El embalse Ramos Mejía pasó de alerta roja a amarilla, pero el monitoreo advierte que el riesgo sigue latente en zonas particulares del lago.
Vuelve la alerta por cianobacterias, el "alga tóxica" de los lagos cada vez que hay altas temperaturas, sobre todo en enero. La Autoridad Interjurisdiccional de Cuencas (AIC), realiza un monitoreo constante y da a conocer los partes para prevenir a los bañistas, y sobre todo, por precaución en el embalse de Villa El Chocón.
Tras la detección de altas concentraciones de cianobacterias, un fenómeno que el lunes llevó a declarar alerta roja en sectores puntuales del lago y que este miércoles 7 de enero se mantiene bajo alerta amarilla, según el monitoreo de la AIC.
Si bien los valores más críticos descendieron en las últimas 48 horas, los especialistas de ese organismo publicaron que las condiciones ambientales siguen siendo favorables para nuevos brotes, por lo que el escenario es dinámico y exige prudencia para los ocasionales bañistas que disfrutan del agua.
El pico máximo se registró el último lunes; hoy bajó el nivel de riesgo, aunque persisten sectores cercanos al umbral de mayor peligrosidad.
El lunes pasado, los sensores satelitales y las mediciones de campo detectaron concentraciones superiores a 15.000 células por mililitro, el umbral que define la alerta roja, principalmente en áreas costeras y bahías del sector oriental del embalse.
Esa situación implicó riesgo sanitario elevado, ya que las cianobacterias pueden liberar toxinas capaces de provocar desde irritaciones cutáneas hasta trastornos gastrointestinales e intoxicaciones severas, especialmente en niños y mascotas.
Hoy, el panorama general muestra un descenso de esos valores, con predominio de la alerta amarilla, que indica riesgo moderado, pero no habilita el uso irrestricto del agua.
Las áreas de mayor concentración se ubicaron en sectores someros y cercanos a la costa oriental del embalse. Según el mapa de riesgo elaborado por la AIC, los niveles más altos de cianobacterias se concentraron en bahías protegidas del viento, sectores de menor profundidad y áreas cercanas a la costa, donde las algas encuentran mejores condiciones para proliferar.
En contraste, las zonas más profundas y alejadas de la costa mostraron valores más bajos, aunque bajo monitoreo permanente. La distribución no es homogénea: puede cambiar en cuestión de horas, impulsada por el viento, la temperatura del agua y la estabilidad de la columna hídrica.
El sistema de semáforo define qué actividades son seguras y cuáles deben evitarse.
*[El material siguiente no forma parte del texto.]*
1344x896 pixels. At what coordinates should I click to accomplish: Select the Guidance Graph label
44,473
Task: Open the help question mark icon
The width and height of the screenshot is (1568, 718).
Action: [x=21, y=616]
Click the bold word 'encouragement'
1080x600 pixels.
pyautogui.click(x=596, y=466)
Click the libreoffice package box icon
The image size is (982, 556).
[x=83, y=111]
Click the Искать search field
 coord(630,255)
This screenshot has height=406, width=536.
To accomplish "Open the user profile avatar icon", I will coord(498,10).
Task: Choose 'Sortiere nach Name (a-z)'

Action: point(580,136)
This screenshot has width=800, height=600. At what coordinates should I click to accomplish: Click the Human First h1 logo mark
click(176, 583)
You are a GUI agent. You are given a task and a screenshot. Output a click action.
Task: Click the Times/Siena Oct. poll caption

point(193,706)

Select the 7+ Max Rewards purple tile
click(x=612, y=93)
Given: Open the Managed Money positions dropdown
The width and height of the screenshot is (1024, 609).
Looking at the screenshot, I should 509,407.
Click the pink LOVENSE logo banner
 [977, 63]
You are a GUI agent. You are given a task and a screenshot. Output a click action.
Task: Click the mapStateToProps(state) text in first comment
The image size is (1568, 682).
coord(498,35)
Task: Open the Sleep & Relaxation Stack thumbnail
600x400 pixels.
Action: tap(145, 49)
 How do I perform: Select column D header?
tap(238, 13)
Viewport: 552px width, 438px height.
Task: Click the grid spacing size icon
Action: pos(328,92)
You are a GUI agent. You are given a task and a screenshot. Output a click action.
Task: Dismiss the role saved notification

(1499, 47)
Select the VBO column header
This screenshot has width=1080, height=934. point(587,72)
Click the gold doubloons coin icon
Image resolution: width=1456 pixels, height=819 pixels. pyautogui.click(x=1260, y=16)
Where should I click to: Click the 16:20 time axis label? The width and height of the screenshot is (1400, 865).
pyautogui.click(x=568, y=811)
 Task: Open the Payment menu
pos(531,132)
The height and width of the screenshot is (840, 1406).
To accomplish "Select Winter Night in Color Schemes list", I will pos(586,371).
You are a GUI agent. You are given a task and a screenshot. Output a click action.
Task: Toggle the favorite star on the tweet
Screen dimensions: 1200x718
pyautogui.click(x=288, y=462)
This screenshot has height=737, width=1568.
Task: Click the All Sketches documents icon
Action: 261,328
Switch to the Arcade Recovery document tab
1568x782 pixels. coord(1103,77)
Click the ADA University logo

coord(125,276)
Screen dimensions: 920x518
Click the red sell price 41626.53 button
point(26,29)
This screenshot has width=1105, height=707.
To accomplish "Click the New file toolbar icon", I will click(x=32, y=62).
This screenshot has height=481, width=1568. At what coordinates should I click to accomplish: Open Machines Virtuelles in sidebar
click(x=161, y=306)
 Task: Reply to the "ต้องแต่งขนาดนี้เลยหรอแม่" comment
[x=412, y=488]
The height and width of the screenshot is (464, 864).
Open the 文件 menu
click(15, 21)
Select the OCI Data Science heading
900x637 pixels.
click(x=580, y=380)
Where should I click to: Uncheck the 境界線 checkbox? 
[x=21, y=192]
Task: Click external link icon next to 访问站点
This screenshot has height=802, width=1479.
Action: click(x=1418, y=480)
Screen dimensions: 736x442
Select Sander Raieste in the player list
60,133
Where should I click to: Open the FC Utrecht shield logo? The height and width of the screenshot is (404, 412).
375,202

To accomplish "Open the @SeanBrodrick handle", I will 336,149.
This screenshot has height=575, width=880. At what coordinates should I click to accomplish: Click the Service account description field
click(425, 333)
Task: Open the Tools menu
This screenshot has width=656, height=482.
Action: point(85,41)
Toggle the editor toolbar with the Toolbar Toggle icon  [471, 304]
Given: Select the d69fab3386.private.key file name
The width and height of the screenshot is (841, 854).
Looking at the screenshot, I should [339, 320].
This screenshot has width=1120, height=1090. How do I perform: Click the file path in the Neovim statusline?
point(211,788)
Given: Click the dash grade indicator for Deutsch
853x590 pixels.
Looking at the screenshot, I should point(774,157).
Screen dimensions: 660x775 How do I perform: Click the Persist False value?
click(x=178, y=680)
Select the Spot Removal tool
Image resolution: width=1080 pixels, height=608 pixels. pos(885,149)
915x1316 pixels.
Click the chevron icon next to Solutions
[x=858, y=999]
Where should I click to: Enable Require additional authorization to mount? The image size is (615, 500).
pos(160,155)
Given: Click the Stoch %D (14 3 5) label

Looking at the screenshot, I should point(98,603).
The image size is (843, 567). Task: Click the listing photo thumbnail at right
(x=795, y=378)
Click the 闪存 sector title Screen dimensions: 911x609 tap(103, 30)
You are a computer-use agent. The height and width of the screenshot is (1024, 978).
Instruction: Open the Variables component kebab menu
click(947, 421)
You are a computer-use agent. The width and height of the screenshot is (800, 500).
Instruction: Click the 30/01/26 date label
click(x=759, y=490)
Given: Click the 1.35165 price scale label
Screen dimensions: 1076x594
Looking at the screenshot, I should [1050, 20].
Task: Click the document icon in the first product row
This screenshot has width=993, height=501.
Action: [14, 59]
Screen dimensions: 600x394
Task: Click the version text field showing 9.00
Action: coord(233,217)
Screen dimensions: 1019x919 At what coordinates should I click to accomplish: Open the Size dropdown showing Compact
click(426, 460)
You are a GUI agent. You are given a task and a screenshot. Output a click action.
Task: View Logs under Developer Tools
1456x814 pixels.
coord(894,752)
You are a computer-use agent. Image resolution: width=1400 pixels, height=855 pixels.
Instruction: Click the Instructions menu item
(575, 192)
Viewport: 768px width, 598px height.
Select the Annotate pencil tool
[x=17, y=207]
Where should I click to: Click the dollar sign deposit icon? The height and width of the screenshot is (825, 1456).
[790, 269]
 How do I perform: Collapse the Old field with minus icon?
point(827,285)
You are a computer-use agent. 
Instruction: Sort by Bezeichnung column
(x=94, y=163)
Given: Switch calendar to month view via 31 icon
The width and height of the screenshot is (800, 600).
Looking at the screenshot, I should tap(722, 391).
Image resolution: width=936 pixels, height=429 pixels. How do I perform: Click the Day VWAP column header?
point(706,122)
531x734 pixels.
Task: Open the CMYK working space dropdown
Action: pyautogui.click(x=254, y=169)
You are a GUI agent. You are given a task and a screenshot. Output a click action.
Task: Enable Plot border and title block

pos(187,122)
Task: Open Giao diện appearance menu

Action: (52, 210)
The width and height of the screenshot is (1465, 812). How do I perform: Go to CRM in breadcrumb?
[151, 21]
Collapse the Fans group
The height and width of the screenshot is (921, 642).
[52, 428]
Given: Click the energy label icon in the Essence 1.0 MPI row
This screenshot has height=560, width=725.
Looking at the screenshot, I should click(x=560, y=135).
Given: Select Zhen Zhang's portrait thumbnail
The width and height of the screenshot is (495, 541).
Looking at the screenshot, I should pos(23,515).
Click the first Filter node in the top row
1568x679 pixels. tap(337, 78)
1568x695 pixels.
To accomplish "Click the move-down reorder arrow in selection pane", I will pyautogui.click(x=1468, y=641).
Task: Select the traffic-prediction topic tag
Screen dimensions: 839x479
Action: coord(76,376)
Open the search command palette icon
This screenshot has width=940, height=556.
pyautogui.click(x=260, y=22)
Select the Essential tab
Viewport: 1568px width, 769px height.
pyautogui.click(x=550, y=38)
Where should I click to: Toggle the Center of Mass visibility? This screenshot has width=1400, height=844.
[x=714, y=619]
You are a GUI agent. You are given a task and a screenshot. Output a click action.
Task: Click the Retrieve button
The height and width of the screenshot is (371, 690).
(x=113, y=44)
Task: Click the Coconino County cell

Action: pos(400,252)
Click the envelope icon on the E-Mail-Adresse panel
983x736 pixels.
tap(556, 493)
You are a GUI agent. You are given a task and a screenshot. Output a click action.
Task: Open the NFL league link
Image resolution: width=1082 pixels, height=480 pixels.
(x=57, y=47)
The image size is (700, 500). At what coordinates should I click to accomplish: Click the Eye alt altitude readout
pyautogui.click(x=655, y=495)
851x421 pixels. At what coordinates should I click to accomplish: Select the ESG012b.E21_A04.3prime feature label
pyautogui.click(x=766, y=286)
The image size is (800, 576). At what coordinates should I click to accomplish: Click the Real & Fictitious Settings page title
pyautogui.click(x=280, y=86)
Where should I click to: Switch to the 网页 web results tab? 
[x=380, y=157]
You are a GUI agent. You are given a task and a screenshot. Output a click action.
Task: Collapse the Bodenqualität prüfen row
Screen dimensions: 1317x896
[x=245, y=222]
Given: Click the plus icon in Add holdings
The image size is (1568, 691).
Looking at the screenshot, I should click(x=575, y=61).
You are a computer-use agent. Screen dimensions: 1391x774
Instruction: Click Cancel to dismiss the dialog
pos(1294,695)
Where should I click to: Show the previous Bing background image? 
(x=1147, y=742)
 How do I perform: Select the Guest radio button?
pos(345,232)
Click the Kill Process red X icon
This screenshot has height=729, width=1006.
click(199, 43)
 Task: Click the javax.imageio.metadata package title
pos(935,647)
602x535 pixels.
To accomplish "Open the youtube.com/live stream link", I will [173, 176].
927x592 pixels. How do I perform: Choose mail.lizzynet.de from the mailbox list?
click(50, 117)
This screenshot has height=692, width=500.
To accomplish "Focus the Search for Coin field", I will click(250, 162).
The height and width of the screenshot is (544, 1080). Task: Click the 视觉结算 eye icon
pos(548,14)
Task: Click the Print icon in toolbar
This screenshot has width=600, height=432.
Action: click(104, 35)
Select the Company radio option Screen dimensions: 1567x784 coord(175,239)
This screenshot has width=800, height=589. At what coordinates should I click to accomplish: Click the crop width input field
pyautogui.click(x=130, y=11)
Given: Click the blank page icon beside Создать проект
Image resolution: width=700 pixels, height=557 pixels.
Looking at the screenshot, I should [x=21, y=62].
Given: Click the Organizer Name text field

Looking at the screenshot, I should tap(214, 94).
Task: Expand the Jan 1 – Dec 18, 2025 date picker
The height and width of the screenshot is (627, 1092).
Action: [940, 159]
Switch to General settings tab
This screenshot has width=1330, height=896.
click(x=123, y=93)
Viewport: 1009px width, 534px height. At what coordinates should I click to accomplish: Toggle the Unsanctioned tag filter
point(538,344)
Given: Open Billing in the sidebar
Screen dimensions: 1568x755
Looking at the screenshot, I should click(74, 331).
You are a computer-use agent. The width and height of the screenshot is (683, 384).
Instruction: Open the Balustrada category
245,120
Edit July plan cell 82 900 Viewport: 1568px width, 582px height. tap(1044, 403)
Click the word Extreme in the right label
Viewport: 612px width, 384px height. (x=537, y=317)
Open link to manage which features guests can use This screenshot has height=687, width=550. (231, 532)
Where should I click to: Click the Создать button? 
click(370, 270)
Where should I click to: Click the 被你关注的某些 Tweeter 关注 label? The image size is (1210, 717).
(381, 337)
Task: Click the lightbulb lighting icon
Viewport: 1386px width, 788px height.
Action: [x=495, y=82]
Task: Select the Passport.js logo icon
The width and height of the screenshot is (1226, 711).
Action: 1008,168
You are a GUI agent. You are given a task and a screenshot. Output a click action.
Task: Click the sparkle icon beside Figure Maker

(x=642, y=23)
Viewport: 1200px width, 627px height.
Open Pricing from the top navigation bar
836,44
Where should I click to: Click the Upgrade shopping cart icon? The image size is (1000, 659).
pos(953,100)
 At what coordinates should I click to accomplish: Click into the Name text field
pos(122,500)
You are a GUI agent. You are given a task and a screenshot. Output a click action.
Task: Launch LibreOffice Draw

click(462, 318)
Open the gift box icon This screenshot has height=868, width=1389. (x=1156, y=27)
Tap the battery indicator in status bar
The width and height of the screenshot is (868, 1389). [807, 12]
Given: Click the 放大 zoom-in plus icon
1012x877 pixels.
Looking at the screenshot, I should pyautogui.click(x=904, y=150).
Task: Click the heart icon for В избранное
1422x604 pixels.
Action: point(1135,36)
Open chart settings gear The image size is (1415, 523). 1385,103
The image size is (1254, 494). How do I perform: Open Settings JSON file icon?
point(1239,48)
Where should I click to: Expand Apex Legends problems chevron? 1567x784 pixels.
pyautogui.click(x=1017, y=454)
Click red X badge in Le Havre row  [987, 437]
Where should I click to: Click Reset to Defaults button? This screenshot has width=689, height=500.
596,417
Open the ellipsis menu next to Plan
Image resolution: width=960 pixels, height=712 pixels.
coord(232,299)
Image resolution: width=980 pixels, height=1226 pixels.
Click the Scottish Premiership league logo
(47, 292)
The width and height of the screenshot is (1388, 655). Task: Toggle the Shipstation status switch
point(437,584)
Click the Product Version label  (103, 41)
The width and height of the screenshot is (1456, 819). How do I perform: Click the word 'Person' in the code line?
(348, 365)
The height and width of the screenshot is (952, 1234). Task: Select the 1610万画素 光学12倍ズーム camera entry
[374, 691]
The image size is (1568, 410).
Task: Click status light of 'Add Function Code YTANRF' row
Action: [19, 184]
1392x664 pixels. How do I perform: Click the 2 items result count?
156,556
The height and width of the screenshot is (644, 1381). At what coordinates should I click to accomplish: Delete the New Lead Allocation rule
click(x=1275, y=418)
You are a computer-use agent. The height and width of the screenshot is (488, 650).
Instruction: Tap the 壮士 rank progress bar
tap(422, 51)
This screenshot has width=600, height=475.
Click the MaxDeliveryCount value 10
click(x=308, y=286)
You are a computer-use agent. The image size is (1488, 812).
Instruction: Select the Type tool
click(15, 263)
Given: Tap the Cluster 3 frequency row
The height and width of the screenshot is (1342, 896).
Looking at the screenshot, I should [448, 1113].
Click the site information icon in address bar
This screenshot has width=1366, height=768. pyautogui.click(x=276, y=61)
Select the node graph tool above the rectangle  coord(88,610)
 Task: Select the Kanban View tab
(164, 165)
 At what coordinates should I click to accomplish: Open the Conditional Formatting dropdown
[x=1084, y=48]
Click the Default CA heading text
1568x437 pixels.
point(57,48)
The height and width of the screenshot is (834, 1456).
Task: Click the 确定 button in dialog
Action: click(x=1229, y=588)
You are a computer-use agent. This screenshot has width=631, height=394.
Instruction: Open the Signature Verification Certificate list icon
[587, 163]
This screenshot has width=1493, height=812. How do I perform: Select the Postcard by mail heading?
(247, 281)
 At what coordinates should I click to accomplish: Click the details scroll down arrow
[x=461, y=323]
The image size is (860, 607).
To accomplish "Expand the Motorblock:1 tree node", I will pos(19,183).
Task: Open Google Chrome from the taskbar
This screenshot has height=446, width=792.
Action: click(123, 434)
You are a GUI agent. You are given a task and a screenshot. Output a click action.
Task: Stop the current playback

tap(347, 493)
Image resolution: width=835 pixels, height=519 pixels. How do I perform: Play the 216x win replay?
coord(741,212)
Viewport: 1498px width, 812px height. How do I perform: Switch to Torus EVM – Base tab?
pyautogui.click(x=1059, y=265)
La AIC clasifica la situación sanitaria del embalse en tres niveles: Alerta verde con concentraciones bajas, sin restricciones para el uso recreativo; Alerta amarilla con valores intermedios (entre 2.000 y 15.000 células/ml); se recomienda evitar el contacto directo y extremar cuidados y Alerta roja con concentraciones superiores a 15.000 células/ml; se desaconseja totalmente el contacto con el agua y su ingestión.
Actualmente, rige alerta amarilla, pero con sectores que se mantienen cerca del umbral rojo.
La precaución es central, aun cuando el agua no muestre signos visibles de contaminación. Hay que evitar nadar o realizar actividades acuáticas intensas en zonas señalizadas.
Tampoco ingerir agua del embalse ni permitir que lo hagan niños o animales. No utilizar el agua para consumo, higiene personal o preparación de alimentos. Lavarse inmediatamente con agua potable ante cualquier contacto accidental. Además, prestar atención a cambios en la coloración del agua o presencia de espuma verdosa, amarilla o rojiza.
El fenómeno no es nuevo, pero sí cada vez más frecuente. Y en los últimos años dio lugar a un comportamiento social que los propios técnicos definen como “exagerado”. Las publicaciones de mapas de alerta, aunque necesarias, tienen un efecto curioso: cualquiera que vea una mancha, por mínima que sea, asume que todo el lago está contaminado.
Las floraciones de cianobacterias aumentaron en los últimos años por olas de calor más largas, cambios en los caudales y períodos con poco viento. El fenómeno se repetirá varias veces entre diciembre y enero.